NEW YORK – Une société civile active et autonome est nécessaire si nous entendons éviter un changement climatique catastrophique. Il est quasiment certain que l’imminente Conférence des Nations Unies sur les changements climatiques (COP28) de Dubaï fournira de nouveau la preuve que nous sommes voués à échouer si nous continuons de compter sur les grandes et puissantes institutions telles que les gouvernements et les sociétés multinationales.
Les sociétés de combustibles fossiles sont conscientes de leur contribution au changement climatique depuis les années 1970, ce qui ne les empêche pas de poursuivre les forages et d’étendre leurs opérations. Tandis que les gouvernements feignent de s’attaquer au problème, notamment au travers de la Convention-cadre des Nations Unies sur les changements climatiques et de l’accord de Paris sur le climat, le tout dernier Production Gap Report démontre à quel point ces engagements sont peu significatifs dans la pratique. D’ici à 2030, la production dans les 20 principaux pays producteurs de combustibles fossiles dépassera plus du double de la quantité compatible avec une limitation du réchauffement climatique à 1,5°C.
L’autorégulation par les gouvernements et les sociétés de combustibles fossiles est cruellement insuffisante, notamment parce que bien souvent l’État et l’entreprise de combustibles fossiles ne font qu’un. Depuis trop longtemps, tous deux cherchent à apaiser les inquiétudes du public, au travers de campagnes de greenwashing ainsi que de la promesse de futures technologies miracles, telles que la capture et le stockage du carbone. Et lorsqu’une partie de la population ne se laisse pas duper par ces manœuvres, bon nombre de ces gouvernements et entreprises n’hésitent pas à réprimer la liberté d’expression, d’association et de rassemblement pacifique.
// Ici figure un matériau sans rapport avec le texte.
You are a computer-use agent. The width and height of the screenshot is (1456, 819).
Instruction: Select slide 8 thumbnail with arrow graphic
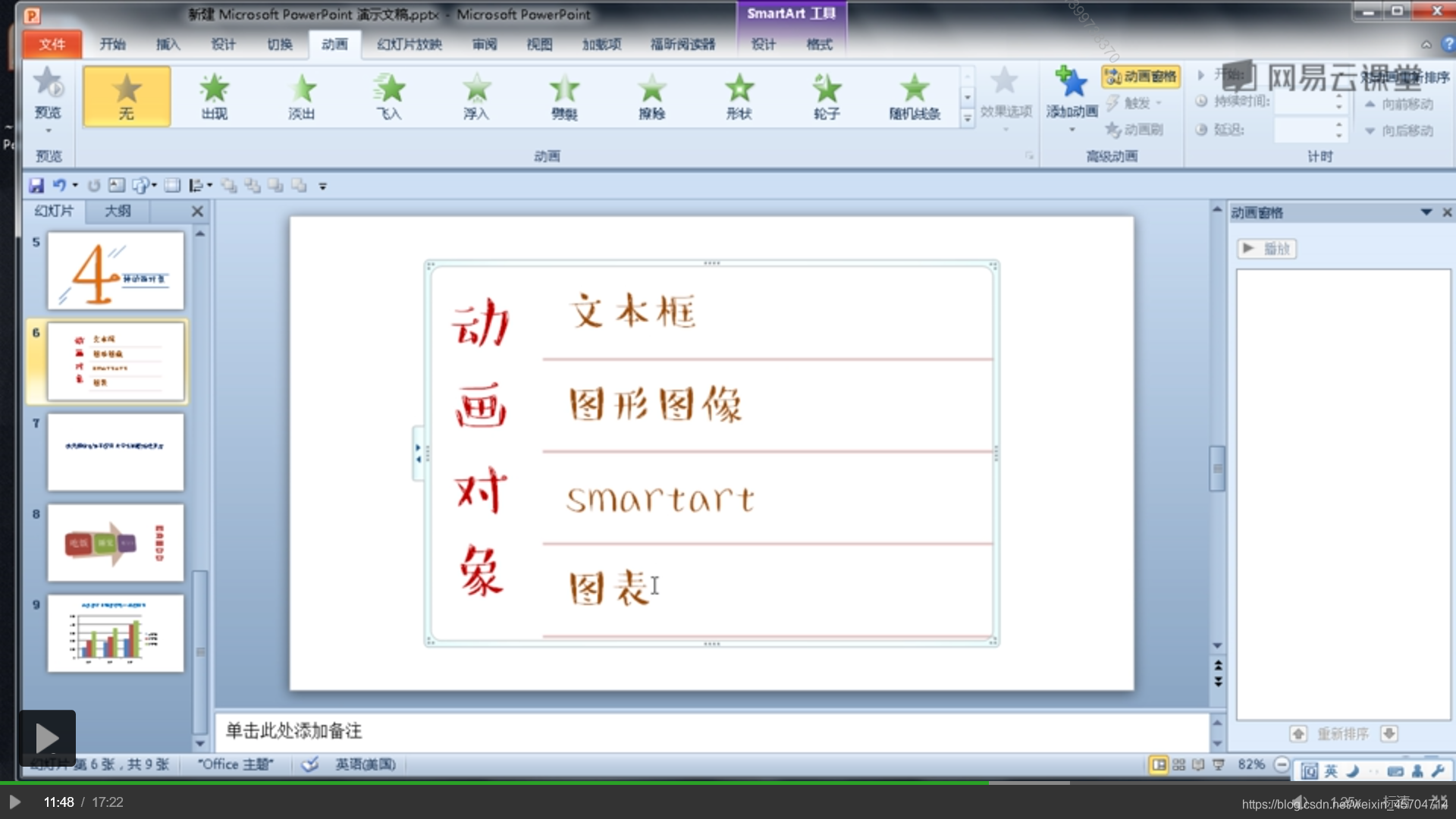point(115,543)
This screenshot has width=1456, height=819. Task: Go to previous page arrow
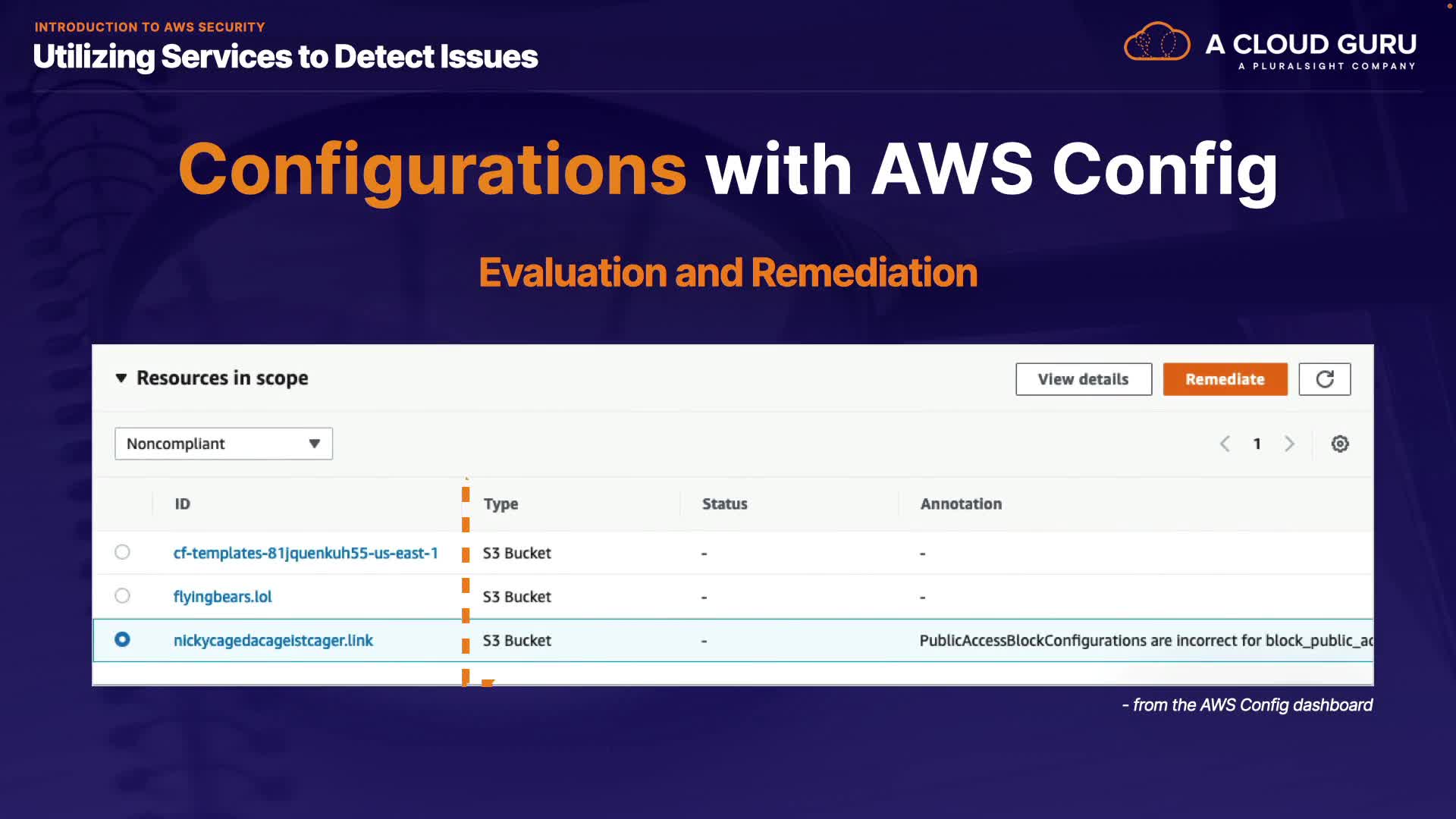1225,444
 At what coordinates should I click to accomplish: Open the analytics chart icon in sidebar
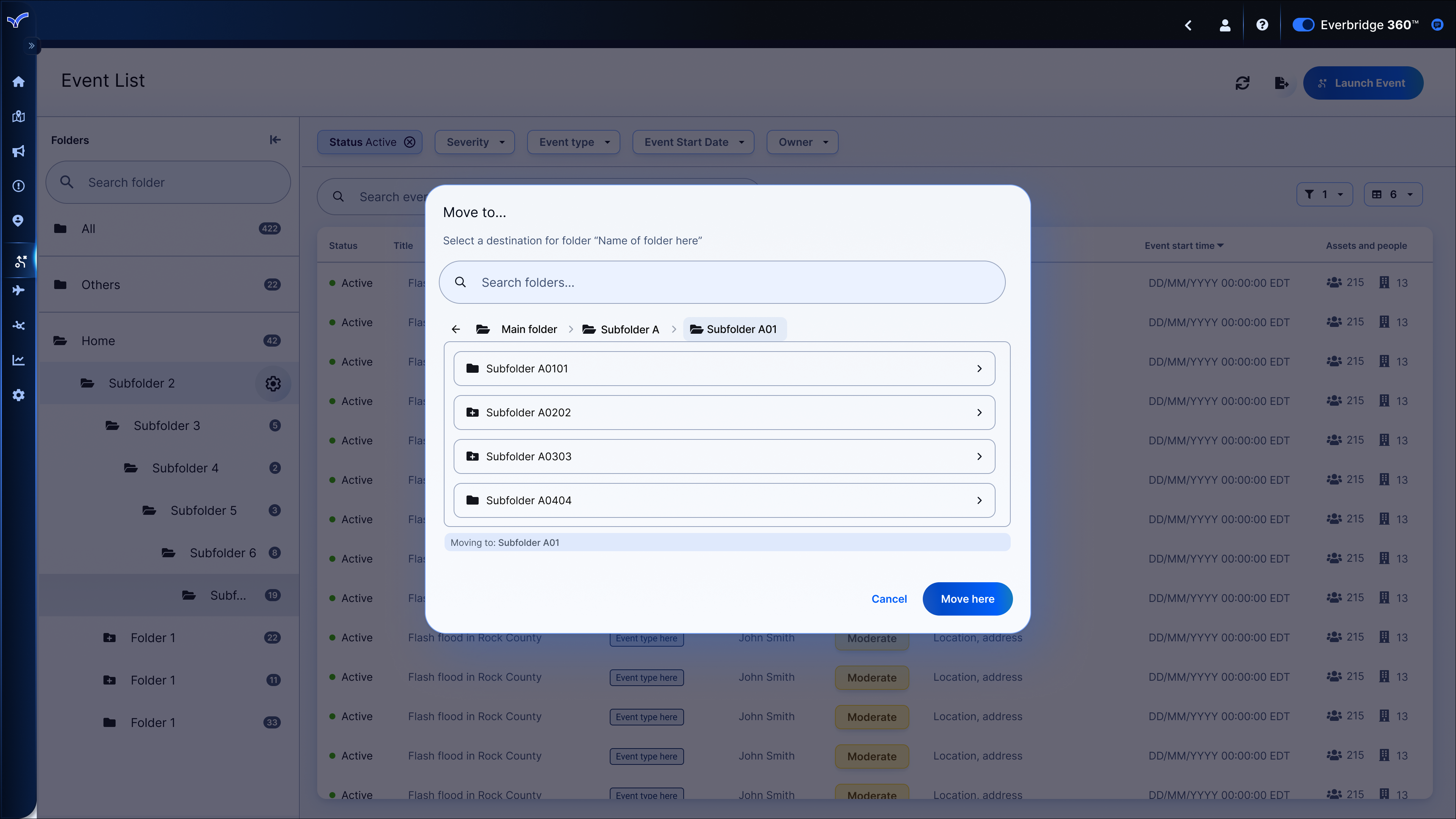(x=18, y=360)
Ce n’est qu’à travers l’action collective, le militantisme et la participation de la société civile à l’élaboration des politiques que les gouvernements seront contraints de faire le nécessaire pour éliminer progressivement les combustibles fossiles, soutenir la transition vers les énergies renouvelables, et protéger les droits de l’homme, dans un monde aux conditions météorologiques et aux sécheresses de plus en plus extrêmes. La société civile ne peut toutefois prospérer sans un espace civique, c’est-à-dire sans forums publics au sein desquels les citoyens puissent collectivement critiquer et faire pression sur les puissants, sans crainte ni répression. Or, dans le cadre de la COP28, en dehors des contours sécurisés de la « zone bleue » de l’ONU, il n’existera quasiment aucun espace civique.
Dubaï est l’une des villes les plus chères au monde, ce qui signifie que l’hébergement, l’alimentaire et autres dépenses seront prohibitivement coûteux pour la plupart des gens, en particulier les plus défavorisés et marginalisés, pourtant les premières victimes de la crise climatique. Par ailleurs, il est illégal aux Émirats arabes unis de critiquer le gouvernement, ou de formuler quelque déclaration jugée « nuisible à l’intérêt public », et il arrive que des ressortissants étrangers soient incarcérés en raison de propos tenus durant leur séjour dans le pays. Les plus infimes signes de dissidence durant le Printemps arabe de 2011 ont été rapidement et violemment réprimés. À ce jour, de nombreux militants des droits de l’homme et opposants demeurent détenus arbitrairement, dont 60 membres de l’« UAE-94 », jugés en masse en 2013. Quatre ans plus tard, les ÉAU ont emprisonné Ahmed Mansoor, le seul Émirati restant à travailler publiquement pour la défense des droits de l’homme dans le pays.
Le gouvernement a poursuivi cette répression à l’approche de la COP28, coupant les communications entre de nombreux prisonniers et leur famille, poursuivant en justice des Émiratis renvoyés vers le pays après avoir cherché refuge à l’étranger, et rejetant les appels de l’ONU à libérer les prisonniers d’opinion.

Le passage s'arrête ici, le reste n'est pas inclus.